Work request -
Everything from the line that contains "[button] (402, 81)" through the final line of the records below should be quoted exactly, except the pictures.

Provided material -
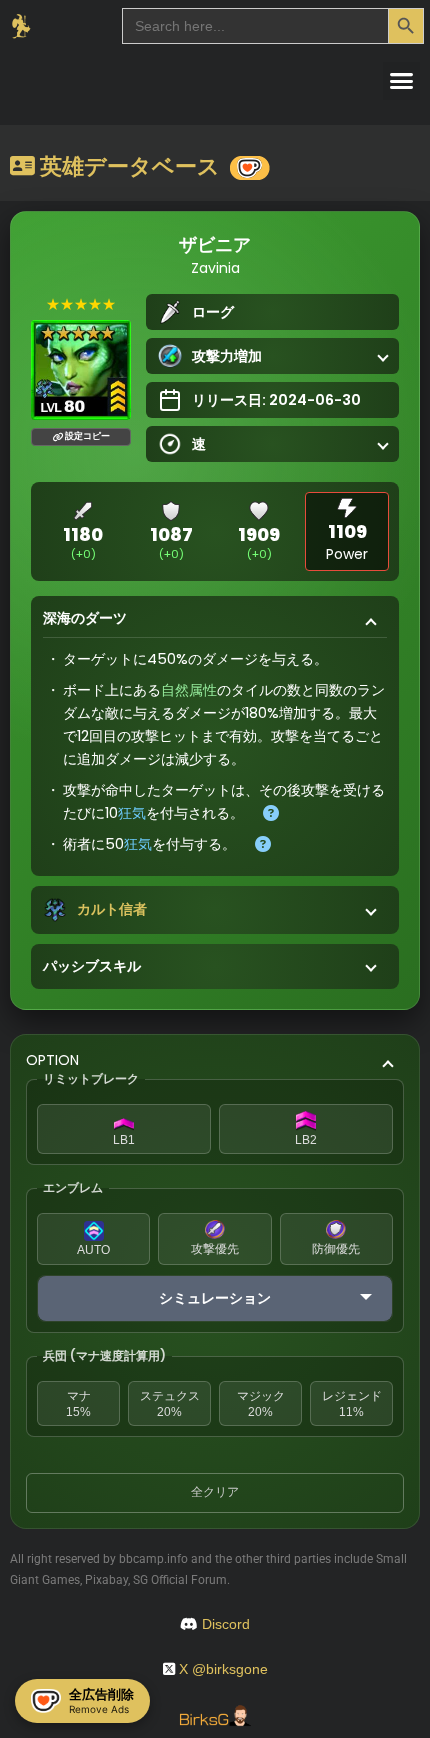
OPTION (52, 1060)
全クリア (215, 1492)
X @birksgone (223, 1669)
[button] (402, 81)
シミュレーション (215, 1298)
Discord (226, 1624)
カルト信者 (112, 909)
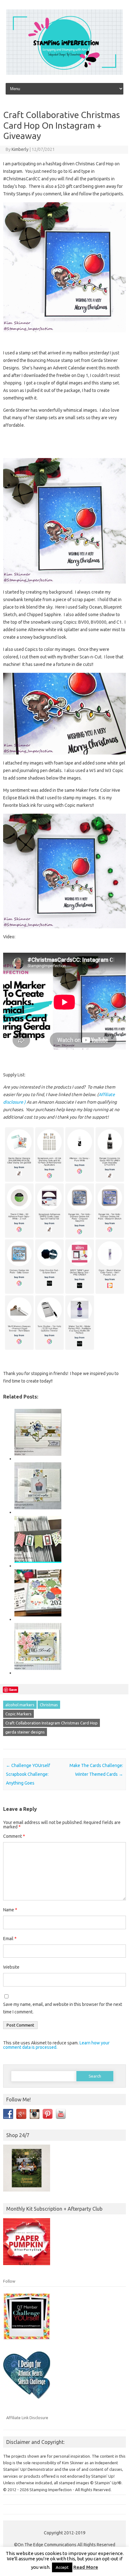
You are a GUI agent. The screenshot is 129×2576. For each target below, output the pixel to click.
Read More (85, 2567)
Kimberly (20, 149)
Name (10, 1909)
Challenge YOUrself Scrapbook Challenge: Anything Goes (28, 1774)
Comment (14, 1836)
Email (10, 1938)
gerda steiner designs (25, 1732)
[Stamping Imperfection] (64, 73)
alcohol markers (19, 1705)
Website (11, 1967)
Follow (9, 2281)
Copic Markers (18, 1714)
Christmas (49, 1705)
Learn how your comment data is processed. (56, 2045)
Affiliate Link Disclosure (27, 2417)
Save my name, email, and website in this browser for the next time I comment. (62, 2008)
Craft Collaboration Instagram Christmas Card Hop (51, 1723)
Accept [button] (62, 2567)
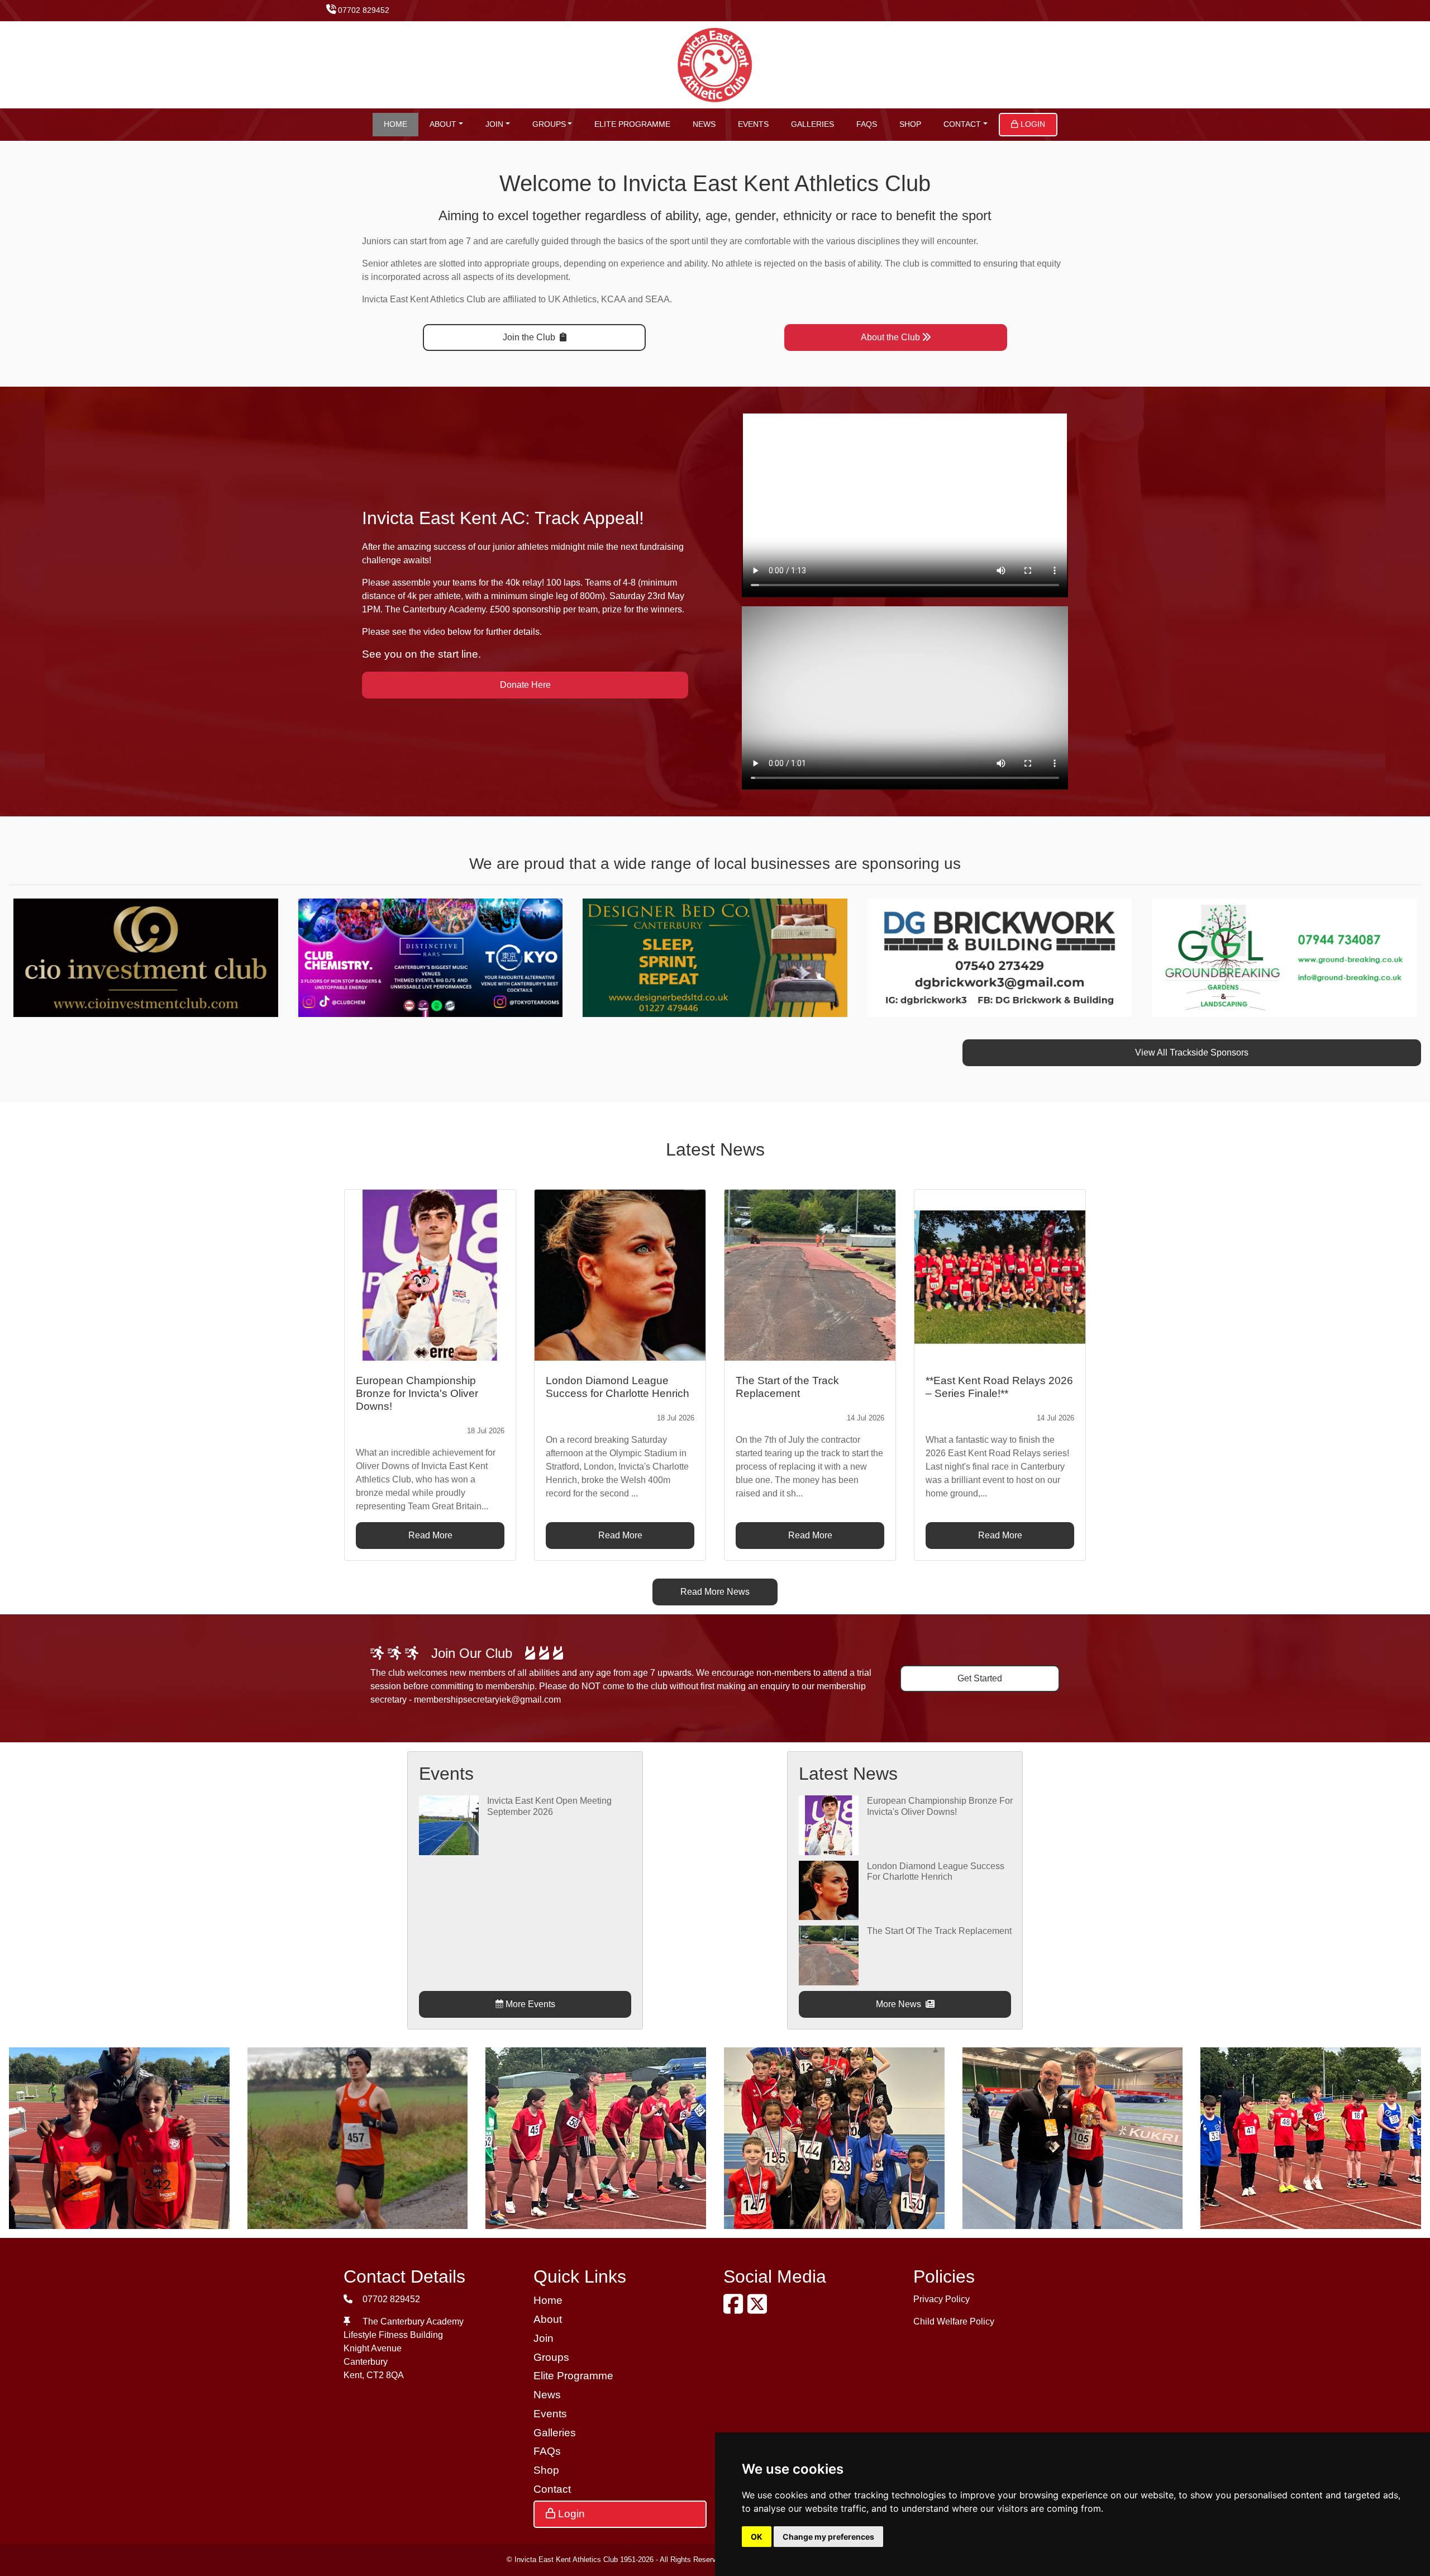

Response -
[button] (402, 81)
シミュレーション (215, 1298)
Discord (226, 1624)
カルト信者 (112, 909)
You are a GUI agent. The screenshot is 129×2576. For each target below, output the pixel to click.
Read More (85, 2567)
Kimberly (20, 149)
Name (10, 1909)
Challenge YOUrself Scrapbook Challenge: Anything Goes (28, 1774)
Comment (14, 1836)
Email (10, 1938)
gerda steiner designs (25, 1732)
[Stamping Imperfection] (64, 73)
alcohol markers (19, 1705)
Website (11, 1967)
Follow (9, 2281)
Copic Markers (18, 1714)
Christmas (49, 1705)
Learn how your comment data is processed. (56, 2045)
Affiliate Link Disclosure (27, 2417)
Save my name, email, and website in this browser for the next time I comment. (62, 2008)
Craft Collaboration Instagram Christmas Card Hop (51, 1723)
Accept [button] (62, 2567)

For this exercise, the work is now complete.